[Extracted records]
+--

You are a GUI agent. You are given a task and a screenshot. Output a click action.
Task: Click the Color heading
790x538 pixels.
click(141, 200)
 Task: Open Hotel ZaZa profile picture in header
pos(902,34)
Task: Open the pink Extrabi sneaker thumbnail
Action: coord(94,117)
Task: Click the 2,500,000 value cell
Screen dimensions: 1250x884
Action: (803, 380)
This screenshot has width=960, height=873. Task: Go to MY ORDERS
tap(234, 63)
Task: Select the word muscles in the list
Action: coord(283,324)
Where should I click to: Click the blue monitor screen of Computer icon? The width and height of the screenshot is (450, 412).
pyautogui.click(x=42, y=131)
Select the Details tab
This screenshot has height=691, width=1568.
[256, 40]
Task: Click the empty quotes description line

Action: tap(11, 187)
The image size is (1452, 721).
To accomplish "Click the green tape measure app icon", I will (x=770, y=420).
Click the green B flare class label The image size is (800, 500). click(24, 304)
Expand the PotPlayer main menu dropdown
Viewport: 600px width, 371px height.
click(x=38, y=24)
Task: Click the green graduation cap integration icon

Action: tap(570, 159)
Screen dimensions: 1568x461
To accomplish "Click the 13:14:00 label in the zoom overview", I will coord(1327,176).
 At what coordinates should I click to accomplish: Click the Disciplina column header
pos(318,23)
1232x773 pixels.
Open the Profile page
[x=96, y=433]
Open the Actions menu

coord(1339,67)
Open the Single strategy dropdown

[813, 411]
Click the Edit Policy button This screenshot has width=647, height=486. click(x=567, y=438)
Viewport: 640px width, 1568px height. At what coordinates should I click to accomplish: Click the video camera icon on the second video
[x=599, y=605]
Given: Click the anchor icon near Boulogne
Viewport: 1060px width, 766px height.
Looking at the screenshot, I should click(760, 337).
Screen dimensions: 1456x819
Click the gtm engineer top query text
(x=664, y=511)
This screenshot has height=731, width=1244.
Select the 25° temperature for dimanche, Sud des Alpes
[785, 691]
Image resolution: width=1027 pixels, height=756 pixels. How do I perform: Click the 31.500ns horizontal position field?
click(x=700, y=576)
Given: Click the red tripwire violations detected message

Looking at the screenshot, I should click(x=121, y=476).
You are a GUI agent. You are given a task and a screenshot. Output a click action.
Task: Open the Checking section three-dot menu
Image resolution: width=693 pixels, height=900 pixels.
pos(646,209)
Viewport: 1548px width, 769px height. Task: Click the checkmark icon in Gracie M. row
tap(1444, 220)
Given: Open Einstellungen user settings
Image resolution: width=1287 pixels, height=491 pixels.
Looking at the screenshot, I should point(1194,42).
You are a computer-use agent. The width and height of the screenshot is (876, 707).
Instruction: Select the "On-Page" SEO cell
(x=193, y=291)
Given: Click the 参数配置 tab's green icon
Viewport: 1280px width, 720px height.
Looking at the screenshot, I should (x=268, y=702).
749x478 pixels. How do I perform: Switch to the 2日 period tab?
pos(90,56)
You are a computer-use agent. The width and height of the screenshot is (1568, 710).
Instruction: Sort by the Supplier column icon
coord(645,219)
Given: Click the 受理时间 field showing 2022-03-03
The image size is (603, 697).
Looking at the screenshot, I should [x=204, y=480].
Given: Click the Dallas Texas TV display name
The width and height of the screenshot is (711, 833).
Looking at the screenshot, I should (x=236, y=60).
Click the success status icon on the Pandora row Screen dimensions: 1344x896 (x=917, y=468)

+--

Task to complete: Copy the stretch of the records above that runs from the line with "Open the Profile page" through the line with "Screen dimensions: 1456x819". Both end lines belong in the copy, and nothing else does.

Response:
Open the Profile page
[x=96, y=433]
Open the Actions menu

coord(1339,67)
Open the Single strategy dropdown

[813, 411]
Click the Edit Policy button This screenshot has width=647, height=486. click(x=567, y=438)
Viewport: 640px width, 1568px height. At what coordinates should I click to accomplish: Click the video camera icon on the second video
[x=599, y=605]
Given: Click the anchor icon near Boulogne
Viewport: 1060px width, 766px height.
Looking at the screenshot, I should click(760, 337).
Screen dimensions: 1456x819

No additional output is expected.